I'll probably write a commentary about the bills, which their critics claim will undermine free speech that made the World Wide Web an enabler of communications, commerce and transparency. Many opponents of both bills express greater concern about the House version, SOPA, which was introduced in late October. Patrick Leahy (D-VT) introduced the Senate version, PROTECT IP, in May. The bills' motivations are simple: To extend copyright protections to the Internet.
But the means are aggressive, leading to outcries of censorship. Mozilla calls SOPA the "first American Internet censorship system. This bill can pass. If it does, the Internet and free speech will never be the same.
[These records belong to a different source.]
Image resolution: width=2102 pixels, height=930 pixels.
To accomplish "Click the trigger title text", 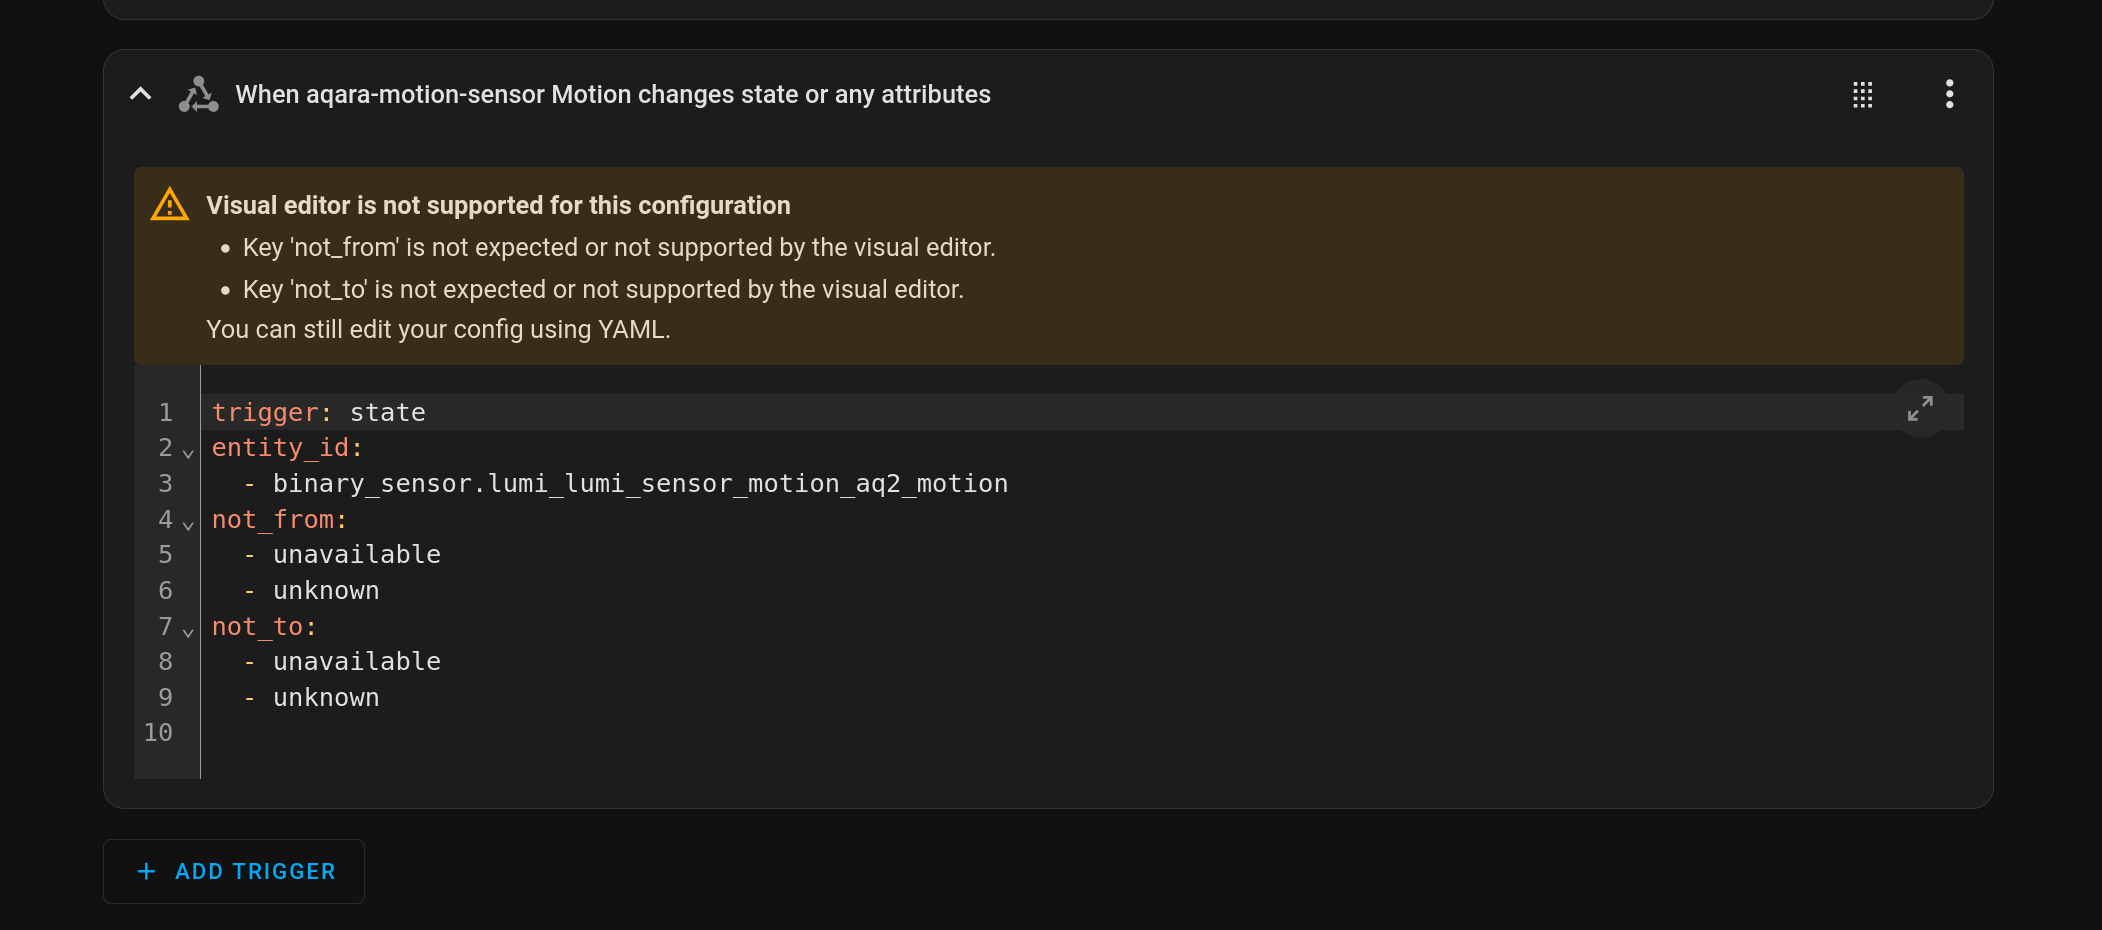I will [x=613, y=94].
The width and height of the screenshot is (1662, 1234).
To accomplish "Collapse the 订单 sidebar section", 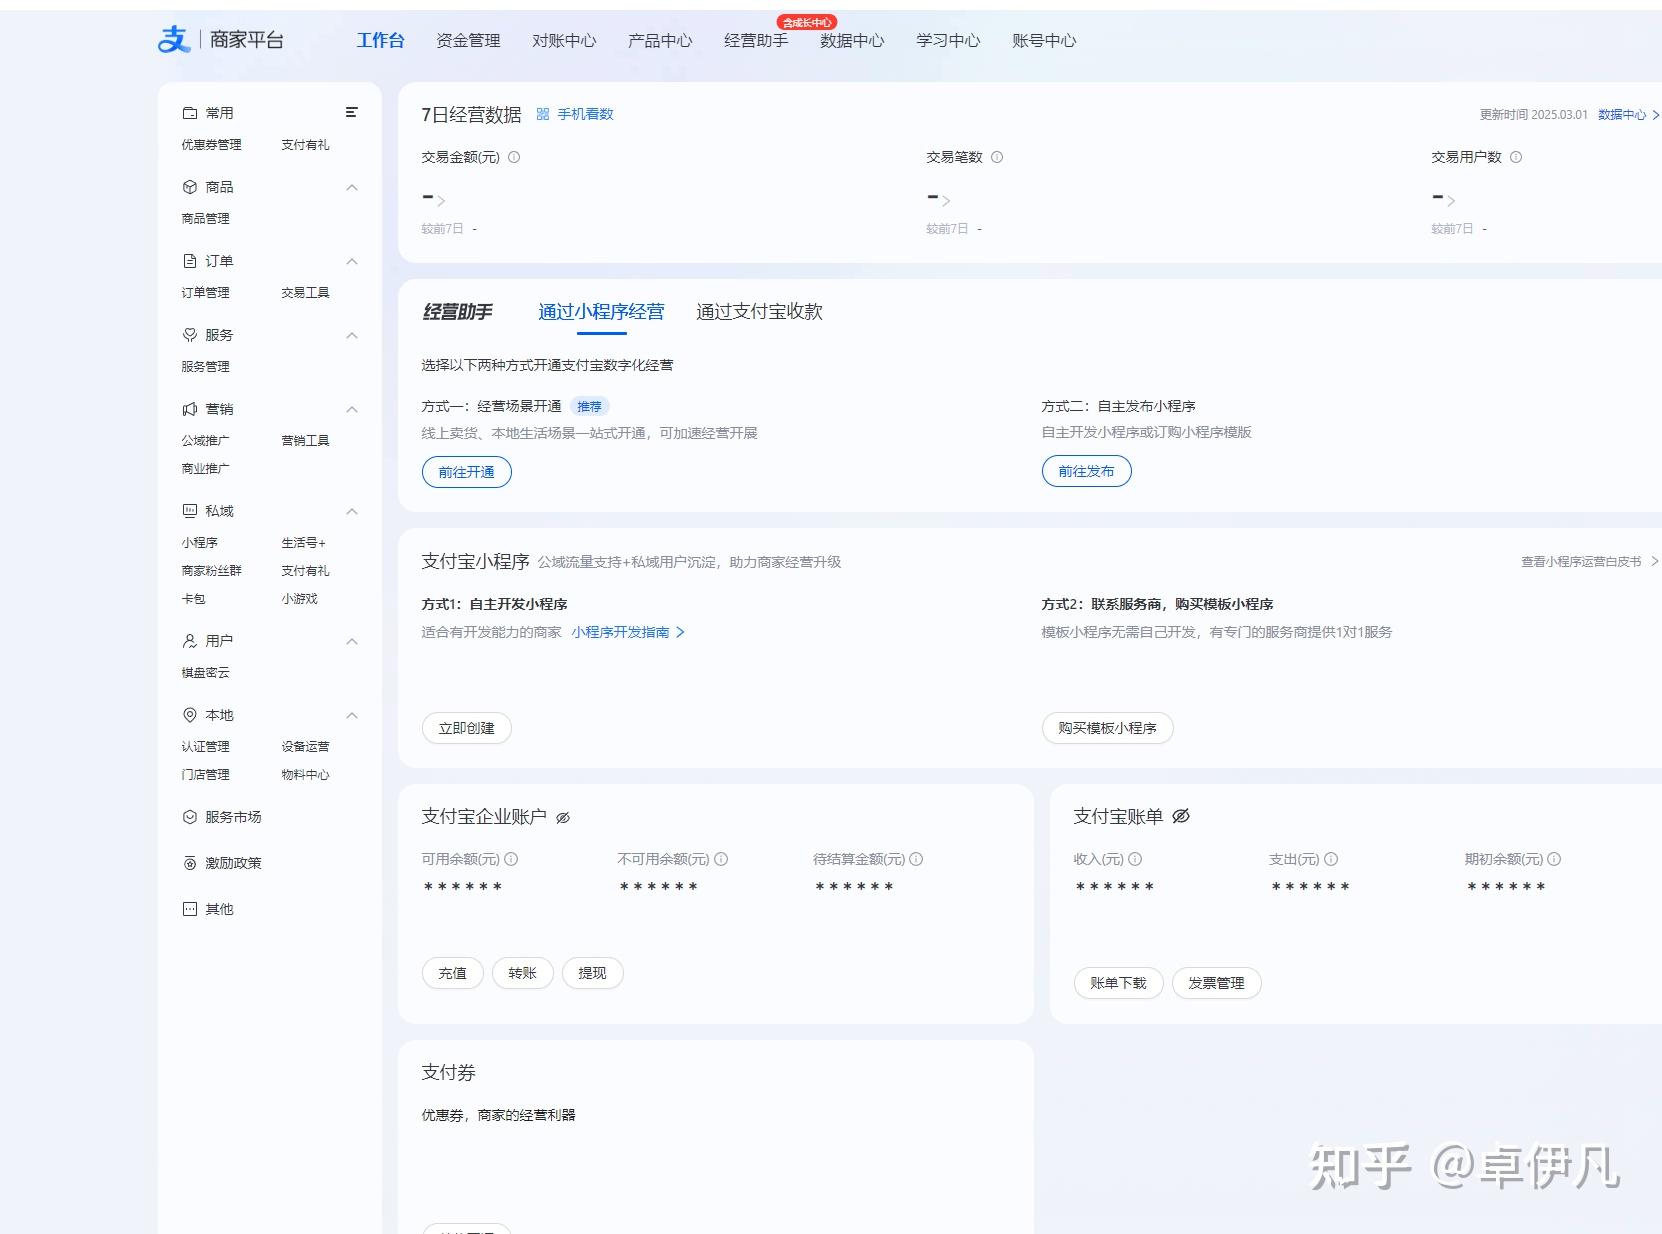I will point(351,261).
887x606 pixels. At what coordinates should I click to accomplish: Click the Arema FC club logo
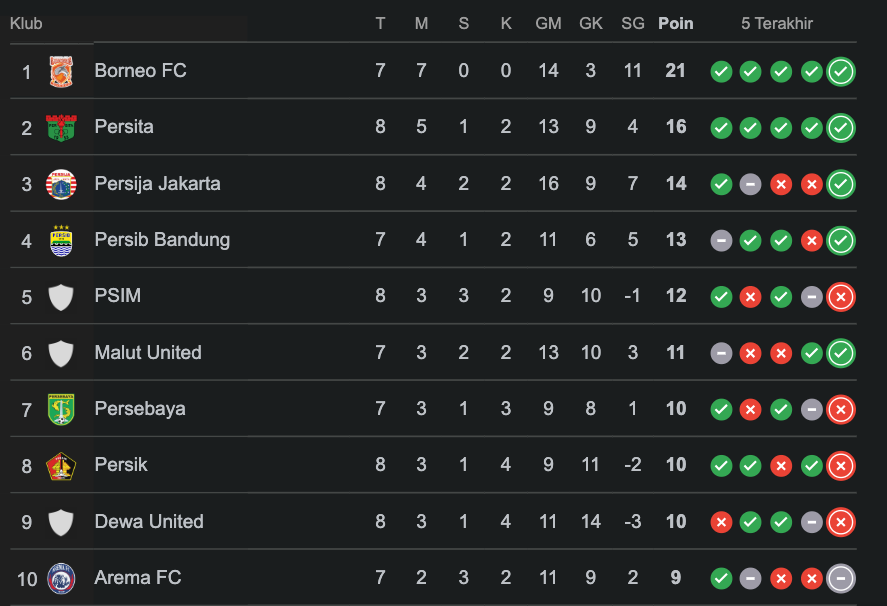(61, 578)
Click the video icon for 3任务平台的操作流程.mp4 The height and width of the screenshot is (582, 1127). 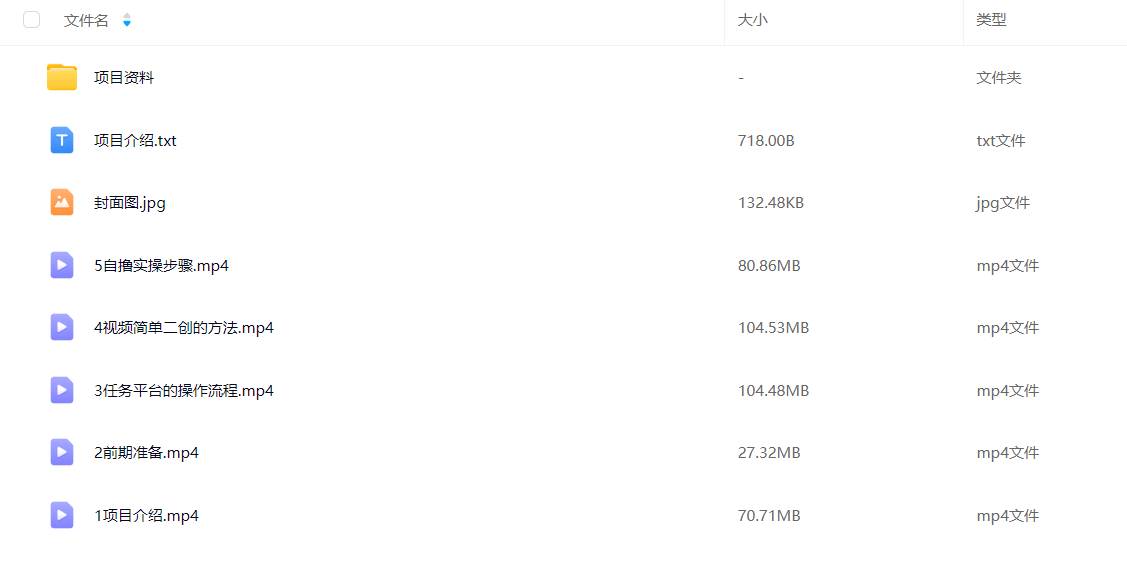coord(62,390)
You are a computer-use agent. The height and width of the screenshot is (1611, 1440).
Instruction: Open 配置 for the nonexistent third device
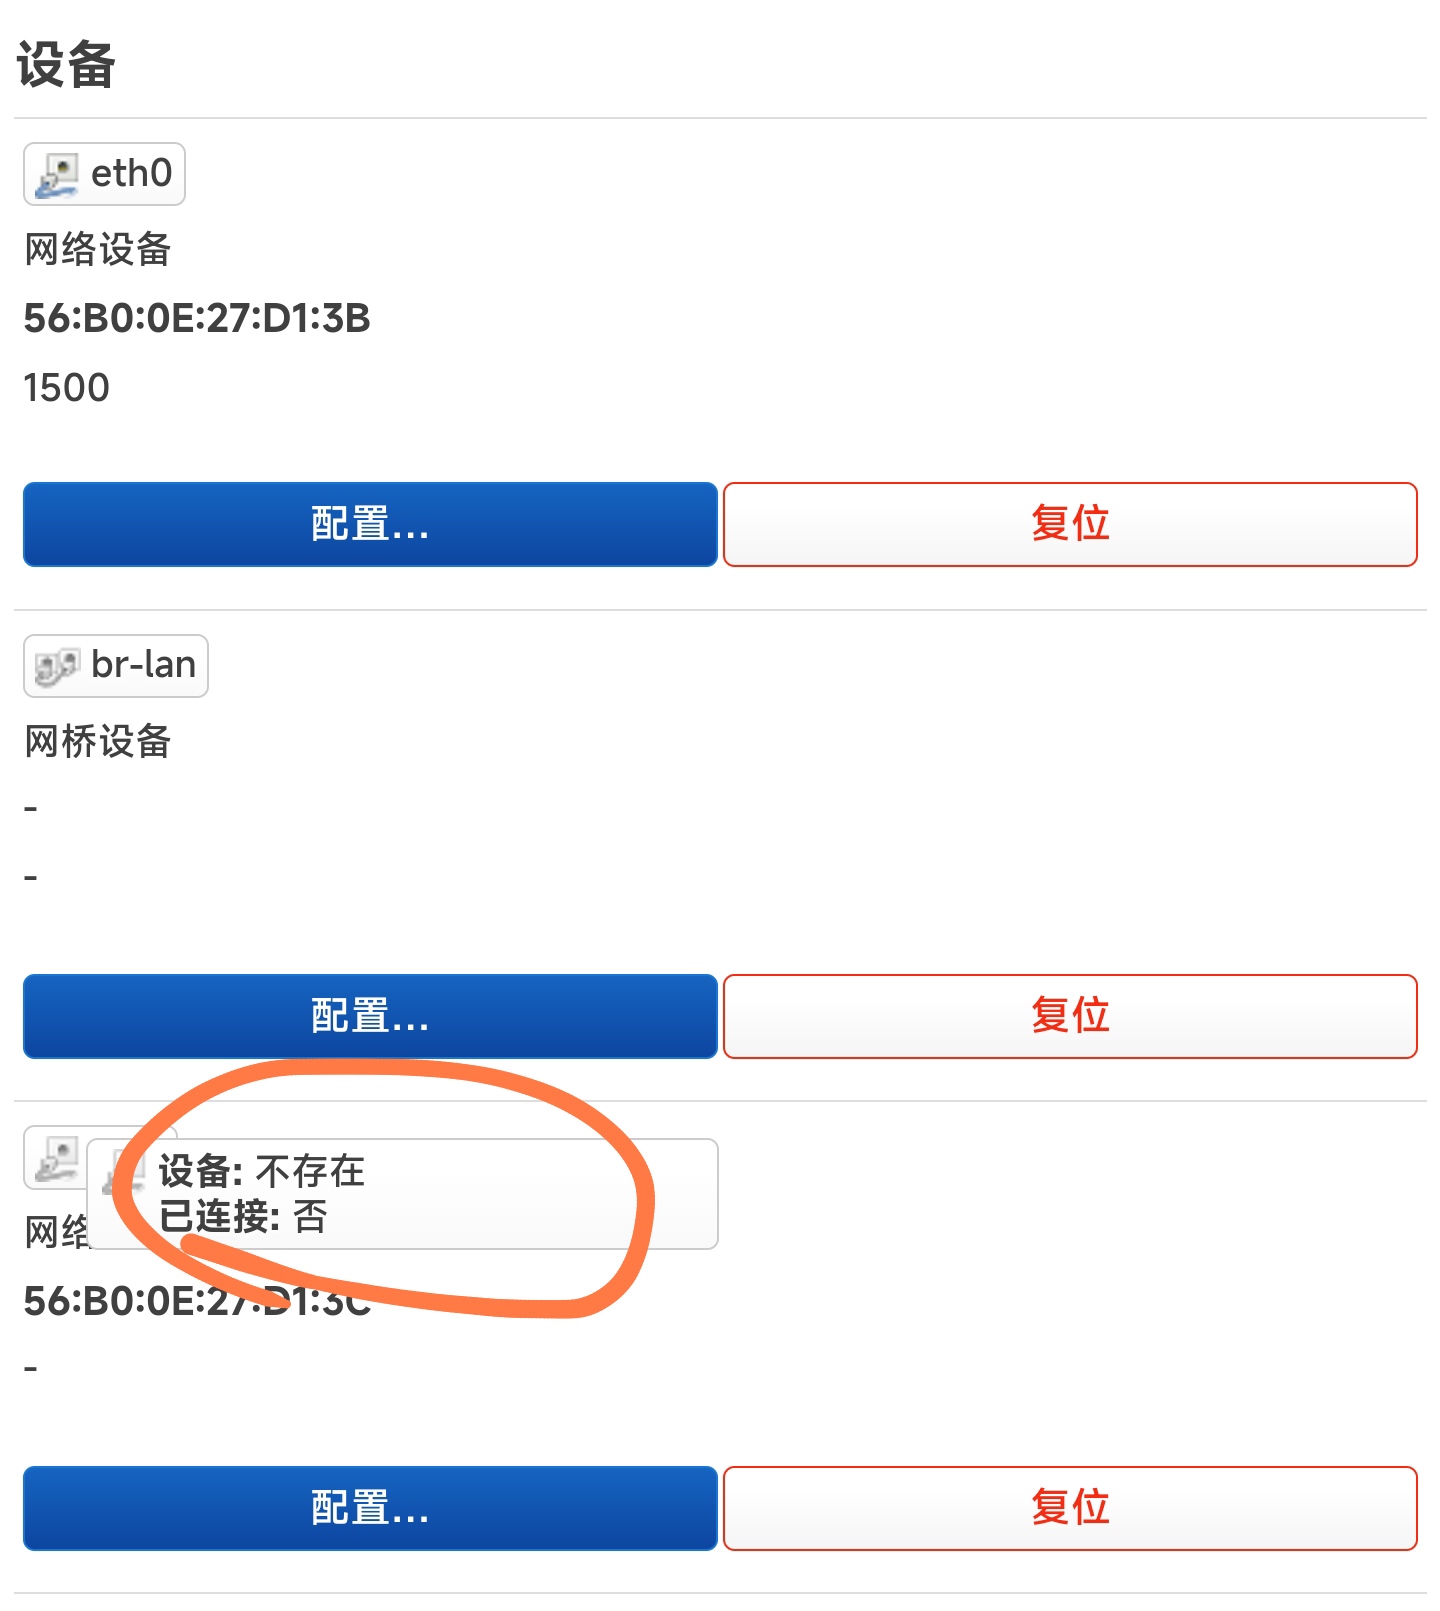370,1508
Join us to stop this bill...Help us stop the Internet Blacklist Legislation". The open-source developer directs supporters via a "Take Action Now" button to Electronic Frontier Foundation, which fiercely opposes the bills.
As law, PROTECT IP would empower government law enforcement to:
SOPA's objectives, many of which overlap PROTECT IP's, are simply stated in this House synopsis:
H.R. 3261 allows the Attorney General to seek injunctions against foreign websites that steal and sell American innovations and products. The bill increases criminal penalties for individuals who traffic in counterfeit medicine and military goods, which put innocent civilians and American soldiers at risk. And it improves coordination between IP enforcement agencies in the U.S.
Under SOPA's provisions, service providers (including hosting services) would be under new pressure to monitor and police their users’ activities. While PROTECT-IP targeted sites 'dedicated to infringing activities', SOPA targets websites that simply don’t do enough to track and police infringement (and it is not at all clear what would be enough). And it creates new powers to shut down folks who provide tools to help users get access to the Internet the rest of the world sees (not just the 'US. authorized version').
The bill's supporters brush aside such criticisms. In a letter to the US House of Representatives, Floyd Abrams, a constitutional attorney with law firm Cahill Gordon & Reindel, writes:
Copyright violations have never been protected by the First Amendment and have been routinely punished wherever they occur, including the Internet. This proposed legislation is not inconsistent with the First Amendment; it would protect creators of speech, as Congress has done since this Nation was founded, by combating its theft.